Matic Posted August 13, 2013 Share Posted August 13, 2013 I am curious about server access. Lets say you buy a hosting service, can you manually decide which directories will be public and which will be off limits? Do public directories have to include views (templates)? Because in a lot of frameworks I see views in private directories. Can you block access via .htaccess and only allow users to browse certain pages? How do you prevent them from browsing your entire php app files? I know this is a lot of question but a simple overview about directory structure in apache servers will do, since I am building one. Quote Link to comment Share on other sites More sharing options...
requinix Posted August 13, 2013 Share Posted August 13, 2013 - Depends what you bought. If it's shared hosting then you have some flexibility but really not that much. Dedicated hosting means you can do whatever you want. - Unless you have really locked-down shared hosting (less and less common these days) then you can make any directory "public" or "private". - Public directories can contain whatever you want. They probably shouldn't have views/templates because those files are no good if executed directly. In fact they might even have some code in them that shouldn't be seen at all. Generally such directories have things like CSS and Javascript and image files instead. - Yes, making a directory public or private is done in Apache through .htaccess (or a server-level configuration file). That's what you would use to block browsing. Quote Link to comment Share on other sites More sharing options...
Matic Posted August 13, 2013 Author Share Posted August 13, 2013 - Depends what you bought. If it's shared hosting then you have some flexibility but really not that much. Dedicated hosting means you can do whatever you want. - Unless you have really locked-down shared hosting (less and less common these days) then you can make any directory "public" or "private". - Public directories can contain whatever you want. They probably shouldn't have views/templates because those files are no good if executed directly. In fact they might even have some code in them that shouldn't be seen at all. Generally such directories have things like CSS and Javascript and image files instead. - Yes, making a directory public or private is done in Apache through .htaccess (or a server-level configuration file). That's what you would use to block browsing. But the public directories must contain controllers then, or some sort of web pages to view? Because if it doesn't matter, what is stopping me from throwing everything in the private file and never worry about security? Quote Link to comment Share on other sites More sharing options...
kicken Posted August 13, 2013 Share Posted August 13, 2013 But the public directories must contain controllers then, or some sort of web pages to view? Not necessarily. You'd need at least one file, your main router, within the public directly in order to process the requests. All the rest of your controllers/includes could be within a private directory and PHP will still be able to access them. It's not uncommon to have controllers/views/etc in a directory above the document root directory so that they are not accessible via the web server at any url.

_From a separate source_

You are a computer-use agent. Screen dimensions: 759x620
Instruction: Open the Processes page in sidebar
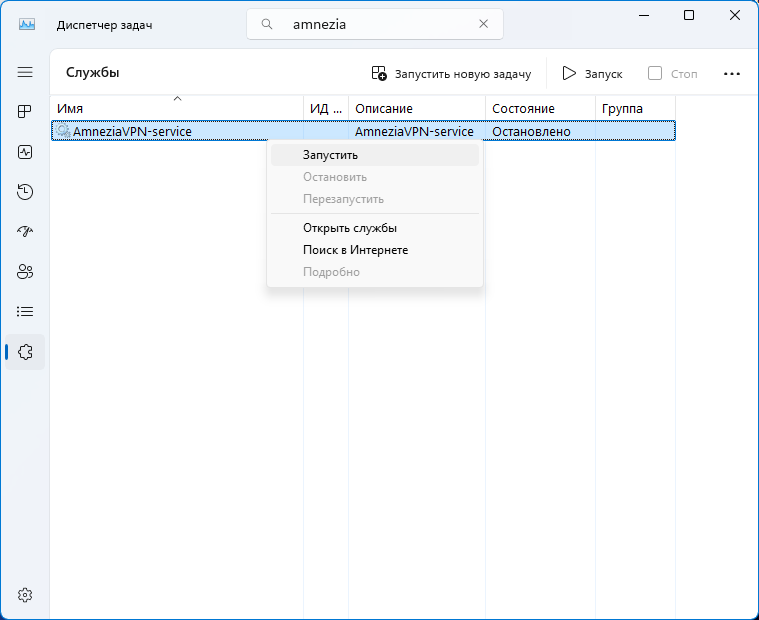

Then you just have a single index.php file in the document root which all the requests get re-written to. That PHP file would then include() the other files as necessary to complete the request. Quote Link to comment Share on other sites More sharing options...
requinix Posted August 13, 2013 Share Posted August 13, 2013 It's actually possible to URL rewrite to a non-public file so you could have a "public" directory with absolutely nothing inside. You'd still need it because Apache wants a directory for the website, but you could have requests for everything be sent to a file somewhere. Quote Link to comment Share on other sites More sharing options...
Matic Posted August 13, 2013 Author Share Posted August 13, 2013 Thanks for the answers, they raise another question though. How do you make a root directory? Isn't the place you get with the server always the "root"? Or can you access diferent folders on a bought server? Quote Link to comment Share on other sites More sharing options...
requinix Posted August 13, 2013 Share Posted August 13, 2013 Which "root" are you talking about? The root of the server should be irrelevant when talking about setting up a specific site. There's also the root of the website which is typically like /var/www or /home/user/public_html. If you've bought the entire server then you have access to the entire server. It's yours. Do with it as you wish. Quote Link to comment Share on other sites More sharing options...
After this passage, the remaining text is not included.